■ **Teks yang disediakan**:
********

Franchise Muhammadiyah, Dhimam Abror Djuraid
PWMU.CO – Ada dua peristiwa yang terjadi hampir bersamaan pekan ini. Muktamar Ke-48 Muhammadiyah dimulai di Solo, Jumat (18/11) dan proses pemilihan ketua sudah dimulai. Suasananya tenang dan teratur. Pada bagian lain, di Tulungagung Jawa Timur. Musyawarah Pimpinan Nasional (Muspimnas) Pergerakan Mahasiswa Islam Indonesia (PMII) di UIN Tulungagung Kamis (17/11) diwarnai kericuhan dan aksi saling lempar kursi.
Dua peristiwa itu tidak ada hubungannya. Tapi, keduanya menjadi pengingat perbedaan tradisi antara dua organisasi besar di Indonesia, NU (Nahdlatul Ulama) dan Muhammadiyah. PMII adalah organisasi mahasiswa yang menjadi onderbauw NU. Apa yang terjadi di Tulungagung tidak mencerminkan keseluruhan ‘’tradisi NU’’. Insiden semacam itu bisa terjadi dimana saja, oleh siapa saja, dan kapan saja.

********

■ **Data mentah**:
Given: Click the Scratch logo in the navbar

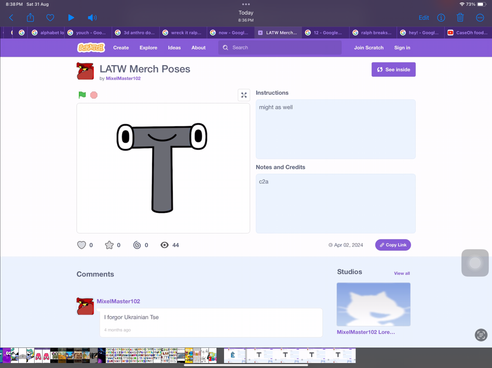Looking at the screenshot, I should pos(91,48).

********

■ **Tugas latihan**:
1 > Jawablah pertanyaan berikut berdasarkan teks tentang Muktamar Muhammadiyah.
(a) Di kota mana Muktamar Ke-48 Muhammadiyah dimulai?
(b) Di kampus mana Muspimnas PMII diselenggarakan?
(c) PMII disebut sebagai onderbauw dari organisasi apa?
2 > Lanjutkan teks tentang Muktamar Muhammadiyah mulai dari kalimat terakhir yang tercantum.

■ **Hasil yang diharapkan**:
1 >
(a) Solo
(b) UIN Tulungagung
(c) NU (Nahdlatul Ulama)

2 >
Tetapi dalam beberapa pelaksanaan muktamar dua organisasi besar itu dinamikanya memang berbeda. Hal itu membuat publik kepo untuk mengetahui apa perbedaan NU dan Muhammadiyah.
Wakil Presiden Ke-10 dan Ke-12 RI Muhammad Jusuf Kalla (JK) menganalogikan NU mirip waralaba atau franchise yang sistemmya dimiliki banyak orang. Pesantrennya dimiliki orang-orang NU, tetapi bukan milik NU.
Walaupun kepemilikan pesantren dimiliki orang-orang NU, namun sistemnya sudah terkontrol dan teruji. Sementara Muhammadiyah mirip holding company atau perusahaan induk yang menjadi payung bagi operasionalisasi semua aktivitas AUM (amal usaha Muhammadiyah) di seluruh Indonesia.
Pengelolaan holding company, seperti sekolah, rumah sakit, universitas, panti asuhan, dan aset-aset lain dalam bentuk property, dilakukan secara profesional dengan prinsip manajemen modern.
Dua organisasi itu sama-sama dilahirkan oleh tokoh-tokoh yang mempunyai latar belakang saudagar. NU lahir di Surabaya oleh K.H Hasyim Asy’ari pada 1926, dan Muhammadiyah lahir terlebih dahulu di Yogyakarta oleh K.H Ahmad Dahlan pada 1912. Dua tokoh ini sama-sama mencecap ilmu keagamaan dari Mekah dari guru-guru yang sama.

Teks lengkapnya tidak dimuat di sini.